While it is important for computer systems to understand and process queries, they often must reply affectively and generate human-like responses. During my research internship at the University of Southern California’s Institute for Creative Technology (ICT), I had the opportunity to explore affective computing by working with virtual humans, virtual agents capable of emulating human behavior. There, I developed NADiA (Neurally Assisted Dialog Agent), a mobile virtual human for affective multi-modal interactions. By combining an affective neural language model, a virtual character animation system, and a neural network that infers the user’s emotional state from a smartphone camera, NADiA could sustain realistic human-like conversation while being lightweight enough to run on a mobile phone. Eventually, I led a study to quantify the effectiveness of the system using subjective and objective metrics. As shown by the results of a perception study and machine translation evaluation, NADiA produced better results than existing conversational agents in terms of perceived anthropomorphism and response quality. A paper detailing the NADiA system and evaluation results is currently under review for the International Conference on Autonomous Agents and Multi-Agent Systems (AAMAS). Affective systems like these will undoubtedly be essential for machines to communicate effectively with humans, and I am eager to participate in the research and development of this technology.

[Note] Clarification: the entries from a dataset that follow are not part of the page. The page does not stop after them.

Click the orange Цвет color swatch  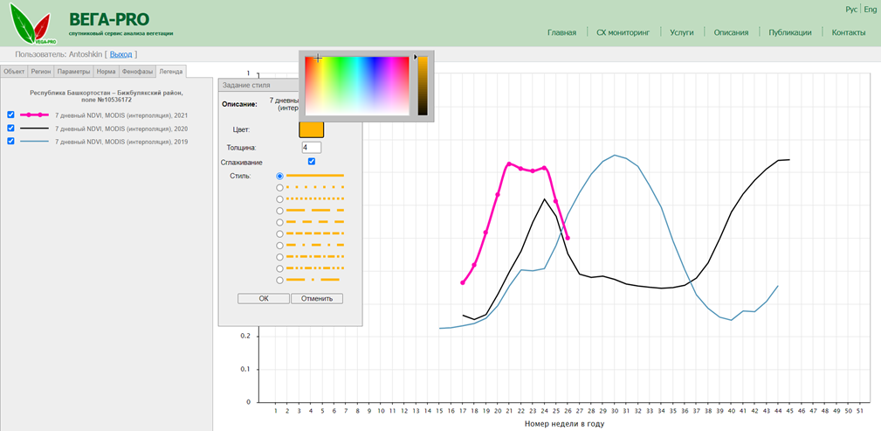point(312,129)
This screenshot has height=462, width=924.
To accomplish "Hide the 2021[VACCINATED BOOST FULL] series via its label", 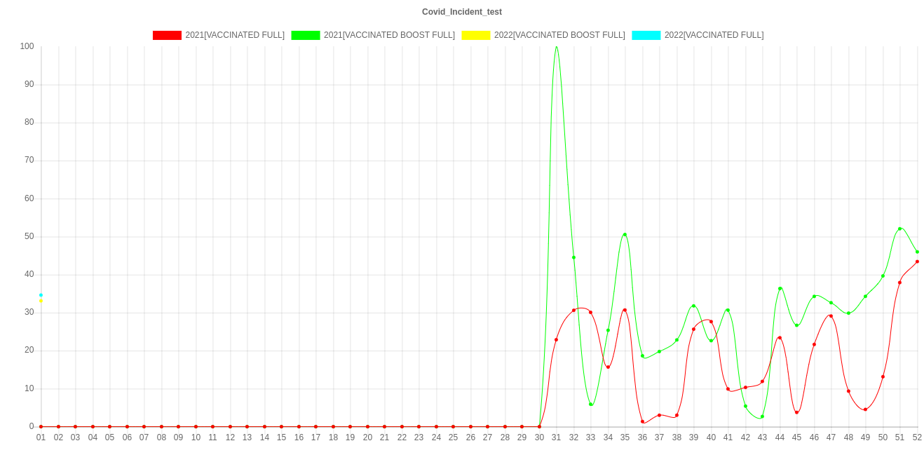I will tap(389, 35).
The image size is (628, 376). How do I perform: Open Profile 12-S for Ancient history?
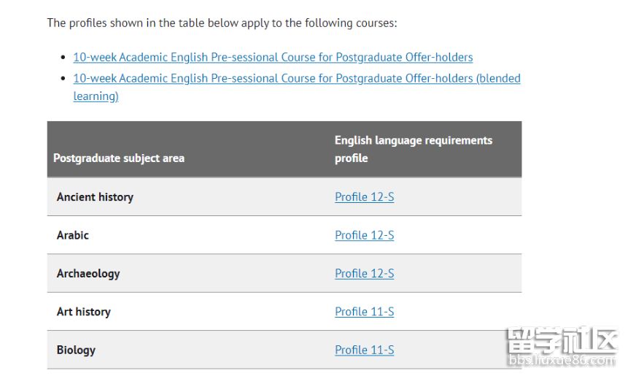364,197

When I finish my undergraduate studies at Georgia Tech next spring, I will graduate not only with a degree (BS in Computer Science) but with an unforgettable 3-year academic and research experience that has put me well on my way to realizing my vision of human-machine integration. I’m proud of my achievements so far as a student and researcher, but if anything, my work and exploration into the field of HCI has only raised more questions than answers. Through my previous research, I have begun to fully appreciate the complexity and impact of the field. Thus, I have realized that in order to pursue these answers and my future career goal of becoming a professor, I must continue to grow as an explorer and researcher by enrolling in a PhD program. By attending graduate school, I will seek opportunities in research and academia that enable me to explore fields not limited to my own and contribute back to them. In addition, I am determined to increase my own understanding in the fields of CS and HCI and to develop my ability to pass that understanding onto others. In the future, I hope I can be as educational and inspiring as my own professors and mentors.

The computer science graduate school at CMU is a prestigious program that accepts ambitious students and transforms them through rigorous coursework, mentorship from distinguished faculty, and opportunities to conduct exciting research. CMU is home to the Human-Computer Interaction Institute (HCII) and the Language Technologies Institute (LTI) which are leaders in developing next-generation human-computer interfaces and natural language processing. Projects such as xxxxx, xxxxx, the xxxxx lab’s research into xxxxx, and the xxxxx are pushing the boundaries of how computers sense their environment, feel our emotions, and present us information. In many ways, their missions are well aligned with my own and it would be an honor to participate in the research and development of these projects and others like them. Working on these projects will undoubtedly be a challenging experience, but I am confident that my previous research experience and skill set will prove valuable and rewarding. I consider this opportunity essential to the realization of my future goals of being a professor and advancing the field of computer science through both education and research.